I've been reading Saturday by Ian McEwan. I'm sort of tempted to steal his way of solving the whole present-story/backstory problem. He writes the main storyline in the present tense, tracking the protagonist closely as he goes through his day. It's the perfect approach for what he's doing: in the present tense, you're in that very moment being described, with no foreknowledge of the future, not even the next second. The reader experiences the day just as the character does. Flashbacks, whether it's earlier in the day or the protagonist's childhood, are handled in the past tense, often without any noticeable break other than the change in verb form. No clumsy signals like "He thinks back to when...." No preponderance of the pluperfect.

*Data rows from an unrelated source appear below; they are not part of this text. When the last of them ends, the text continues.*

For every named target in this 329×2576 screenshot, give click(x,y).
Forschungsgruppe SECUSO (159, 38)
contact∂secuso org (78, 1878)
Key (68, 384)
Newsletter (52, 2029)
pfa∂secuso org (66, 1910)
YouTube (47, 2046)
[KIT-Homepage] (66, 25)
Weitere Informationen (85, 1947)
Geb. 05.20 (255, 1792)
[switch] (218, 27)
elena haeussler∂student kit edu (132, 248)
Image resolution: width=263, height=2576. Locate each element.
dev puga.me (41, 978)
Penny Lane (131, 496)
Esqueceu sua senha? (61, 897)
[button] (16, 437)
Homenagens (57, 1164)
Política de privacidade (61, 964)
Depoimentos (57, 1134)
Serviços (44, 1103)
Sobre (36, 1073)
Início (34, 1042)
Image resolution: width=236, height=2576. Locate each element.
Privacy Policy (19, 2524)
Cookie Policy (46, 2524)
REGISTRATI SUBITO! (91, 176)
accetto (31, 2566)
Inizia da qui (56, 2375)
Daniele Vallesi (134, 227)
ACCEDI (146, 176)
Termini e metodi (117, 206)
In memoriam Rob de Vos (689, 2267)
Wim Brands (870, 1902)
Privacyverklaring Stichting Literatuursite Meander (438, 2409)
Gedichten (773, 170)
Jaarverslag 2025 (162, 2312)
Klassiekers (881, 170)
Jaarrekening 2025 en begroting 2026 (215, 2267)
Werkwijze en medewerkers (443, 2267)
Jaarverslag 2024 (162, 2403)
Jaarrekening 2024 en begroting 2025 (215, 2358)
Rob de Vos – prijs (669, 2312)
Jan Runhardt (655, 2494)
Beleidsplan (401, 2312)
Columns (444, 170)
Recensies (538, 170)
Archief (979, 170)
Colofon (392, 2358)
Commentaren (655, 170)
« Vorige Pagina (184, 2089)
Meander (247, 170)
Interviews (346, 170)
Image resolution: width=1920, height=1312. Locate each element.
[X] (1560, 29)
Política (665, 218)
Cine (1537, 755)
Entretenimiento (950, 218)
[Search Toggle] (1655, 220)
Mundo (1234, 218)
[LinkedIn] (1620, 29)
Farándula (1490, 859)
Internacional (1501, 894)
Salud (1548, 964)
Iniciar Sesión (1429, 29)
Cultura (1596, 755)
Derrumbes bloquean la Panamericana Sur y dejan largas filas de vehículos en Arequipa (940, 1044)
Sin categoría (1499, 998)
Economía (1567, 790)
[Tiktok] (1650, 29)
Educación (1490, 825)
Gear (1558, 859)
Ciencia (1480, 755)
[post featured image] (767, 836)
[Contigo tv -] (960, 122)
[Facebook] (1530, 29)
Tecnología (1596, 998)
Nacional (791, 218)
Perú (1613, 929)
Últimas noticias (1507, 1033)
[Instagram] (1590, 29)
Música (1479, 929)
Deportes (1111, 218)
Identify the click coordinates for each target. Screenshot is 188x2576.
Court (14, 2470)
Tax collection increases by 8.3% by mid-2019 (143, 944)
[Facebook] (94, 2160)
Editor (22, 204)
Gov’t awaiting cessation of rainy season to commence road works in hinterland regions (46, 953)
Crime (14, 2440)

I'm wary of imitation though (not because of being unoriginal - I'm taking it as given that what I'm doing is not terribly original). When I'm taken with someone's style I have a tendency to go too far in echoing their voice. In high school, I wrote stories and essays where my teachers would know instantly, "You've been reading Vonnegut," or "You're trying to do a Calvino." My writing voice is already too changeable. A bad habit, like picking up accents when talking to people.
I do need to flesh out the present-day story, which *cough* I never seem to get around to doing. Getting out of the habit of wallowing in backstory would also help with the "remember" problem. I have a sort-of beginning and a sort-of end, and a very fuzzy middle, as in how do they get from here to there? I should just start writing it and see what happens.
On the other hand, I think I've been doing a bit better with the things I mentioned last time. Well, I don't know that I'm any better at physical description, but at least I've got a clearer image of them - it just doesn't seem to come out very much during those initial spurts of writing. I have to let more of that leak through in revision.
I feel less self-conscious about the choreography, though sometimes it's because I'm skipping it altogether. At least people don't look at each other gratuitously so much anymore.
I've dumped a lot of speech tags. I could probably stand to cut a few more. The draft is heavy on dialogue, it's just too easy to fall into. At times it feels like disembodied voices talking to each other. (Maybe I should start writing screenplays for Lost or something, flashbacks every episode and a framing story no one understands or really expects to.) I need more good choreography and setting.
Also, I ought to write more of the 3rd-person narrative from her POV to balance out the 1st-person journal entries from him (that also goes along with the focusing on the framing story). And his parts should probably sound more journal-like. He's sort of more fun to write, but that's not fair to her, or the story in general.
Anyway, I need to get the discipline to start wrangling these scattered elements into some sort of coherent shape, at least so I have a clearer idea of what it looks like, and where it needs to go. All right, consider that the goal of the next few months.